**Required work**
Reproduce the passage below on menstruation and early marriage word for word, from start to finish.

2. THE BOUNDARY-LINE.--Menstruation--"the periods"--the appearance of the catamenia or the menses--is then one of the most important epochs in a girl's life. It is the boundary-line, the landmark between childhood and womanhood; it is the threshold, so to speak, of a woman's life. Her body now develops and expands, and her mental capacity enlarges and improves.

3. THE COMMENCEMENT OF MENSTRUATION.--A good beginning at this time is peculiarly necessary, or a girl's health is sure to suffer and different organs of the body--her lungs, for instance, may become imperiled. A healthy continuation, at regular periods, is also much needed, or conception, when she is married, may not occur. Great attention and skillful management is required to ward off many formidable diseases, which at the close of menstruation--at "the change of life"--are more likely than at any time to be developed. If she marry when very young, marriage weakens her system, and prevents a full development of her body. Moreover, such an one is, during the progress of her labor, p.r.o.ne to convulsions--which is a very serious childbed complication.

4. EARLY MARRIAGES.--Statistics prove that twenty per cent--20 in every 100--of females who marry are under age, and that such early marriages are often followed by serious, and sometimes even by fatal consequences to mother, to progeny, or to both. Parents ought, therefore, to persuade their daughters not to marry until they are of age--twenty-one; they should point out to them the risk and danger likely to ensue if their advice be not followed; they should Impress upon their minds the old adage:

"Early wed, Early dead."

**Dataset entries**
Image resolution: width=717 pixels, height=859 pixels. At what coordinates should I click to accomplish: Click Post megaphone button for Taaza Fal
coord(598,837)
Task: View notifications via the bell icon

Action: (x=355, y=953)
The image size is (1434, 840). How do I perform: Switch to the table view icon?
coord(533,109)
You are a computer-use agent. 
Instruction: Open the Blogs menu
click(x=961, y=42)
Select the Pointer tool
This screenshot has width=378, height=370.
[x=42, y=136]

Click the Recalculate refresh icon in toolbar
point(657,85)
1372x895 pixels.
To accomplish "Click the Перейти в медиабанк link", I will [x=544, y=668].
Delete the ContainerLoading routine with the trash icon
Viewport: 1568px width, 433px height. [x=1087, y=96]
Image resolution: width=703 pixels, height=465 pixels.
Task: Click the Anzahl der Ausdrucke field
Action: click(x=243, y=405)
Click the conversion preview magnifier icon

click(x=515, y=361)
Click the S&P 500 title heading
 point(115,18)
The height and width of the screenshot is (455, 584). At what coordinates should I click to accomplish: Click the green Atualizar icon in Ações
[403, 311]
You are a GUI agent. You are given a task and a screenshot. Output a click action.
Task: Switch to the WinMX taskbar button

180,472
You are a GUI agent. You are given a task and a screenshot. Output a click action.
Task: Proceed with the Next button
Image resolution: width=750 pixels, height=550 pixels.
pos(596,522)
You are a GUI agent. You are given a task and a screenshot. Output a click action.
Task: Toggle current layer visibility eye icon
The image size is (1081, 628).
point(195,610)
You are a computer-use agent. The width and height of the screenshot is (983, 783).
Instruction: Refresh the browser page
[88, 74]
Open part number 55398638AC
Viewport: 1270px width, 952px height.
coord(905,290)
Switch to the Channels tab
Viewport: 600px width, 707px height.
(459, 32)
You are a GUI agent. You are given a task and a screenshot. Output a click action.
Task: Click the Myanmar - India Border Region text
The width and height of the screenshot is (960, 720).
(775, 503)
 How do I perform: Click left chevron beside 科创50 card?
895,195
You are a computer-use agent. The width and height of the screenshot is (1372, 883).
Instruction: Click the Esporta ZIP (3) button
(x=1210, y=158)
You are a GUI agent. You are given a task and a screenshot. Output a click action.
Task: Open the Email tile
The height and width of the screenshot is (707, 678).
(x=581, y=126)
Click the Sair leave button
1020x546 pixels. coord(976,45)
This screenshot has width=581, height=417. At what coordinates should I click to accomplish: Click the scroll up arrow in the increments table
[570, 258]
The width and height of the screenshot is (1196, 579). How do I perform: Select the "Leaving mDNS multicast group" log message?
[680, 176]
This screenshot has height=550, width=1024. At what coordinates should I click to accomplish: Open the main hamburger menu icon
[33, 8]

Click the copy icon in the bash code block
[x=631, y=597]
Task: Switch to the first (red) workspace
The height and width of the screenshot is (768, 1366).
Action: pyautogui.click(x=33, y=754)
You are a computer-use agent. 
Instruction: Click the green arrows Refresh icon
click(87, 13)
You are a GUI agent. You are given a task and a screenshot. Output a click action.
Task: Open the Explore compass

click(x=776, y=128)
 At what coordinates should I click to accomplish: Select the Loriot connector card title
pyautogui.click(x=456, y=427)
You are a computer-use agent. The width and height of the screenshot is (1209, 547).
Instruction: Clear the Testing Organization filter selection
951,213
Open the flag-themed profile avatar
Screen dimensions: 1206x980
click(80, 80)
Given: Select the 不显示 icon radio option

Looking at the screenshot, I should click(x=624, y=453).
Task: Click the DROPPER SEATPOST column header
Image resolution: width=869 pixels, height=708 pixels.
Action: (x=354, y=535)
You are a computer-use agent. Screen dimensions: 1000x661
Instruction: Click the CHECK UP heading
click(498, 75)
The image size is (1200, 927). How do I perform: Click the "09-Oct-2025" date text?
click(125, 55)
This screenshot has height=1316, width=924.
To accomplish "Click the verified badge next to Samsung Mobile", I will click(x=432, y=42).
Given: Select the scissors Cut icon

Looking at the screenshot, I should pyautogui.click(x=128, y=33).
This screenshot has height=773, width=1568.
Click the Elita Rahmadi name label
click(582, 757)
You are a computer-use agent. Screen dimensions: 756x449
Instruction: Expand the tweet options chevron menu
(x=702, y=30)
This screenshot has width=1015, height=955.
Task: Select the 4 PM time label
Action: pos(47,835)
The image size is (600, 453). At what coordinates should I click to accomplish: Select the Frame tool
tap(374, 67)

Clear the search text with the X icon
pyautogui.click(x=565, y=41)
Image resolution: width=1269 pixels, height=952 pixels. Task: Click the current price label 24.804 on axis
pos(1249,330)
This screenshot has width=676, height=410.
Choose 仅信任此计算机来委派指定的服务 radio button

**Answer space**
2. THE BOUNDARY-LINE.--Menstruation--"the periods"--the appearance of the catamenia or the menses--is then one of the most important epochs in a girl's life. It is the boundary-line, the landmark between childhood and womanhood; it is the threshold, so to speak, of a woman's life. Her body now develops and expands, and her mental capacity enlarges and improves.

3. THE COMMENCEMENT OF MENSTRUATION.--A good beginning at this time is peculiarly necessary, or a girl's health is sure to suffer and different organs of the body--her lungs, for instance, may become imperiled. A healthy continuation, at regular periods, is also much needed, or conception, when she is married, may not occur. Great attention and skillful management is required to ward off many formidable diseases, which at the close of menstruation--at "the change of life"--are more likely than at any time to be developed. If she marry when very young, marriage weakens her system, and prevents a full development of her body. Moreover, such an one is, during the progress of her labor, p.r.o.ne to convulsions--which is a very serious childbed complication.

4. EARLY MARRIAGES.--Statistics prove that twenty per cent--20 in every 100--of females who marry are under age, and that such early marriages are often followed by serious, and sometimes even by fatal consequences to mother, to progeny, or to both. Parents ought, therefore, to persuade their daughters not to marry until they are of age--twenty-one; they should point out to them the risk and danger likely to ensue if their advice be not followed; they should Impress upon their minds the old adage:

"Early wed, Early dead."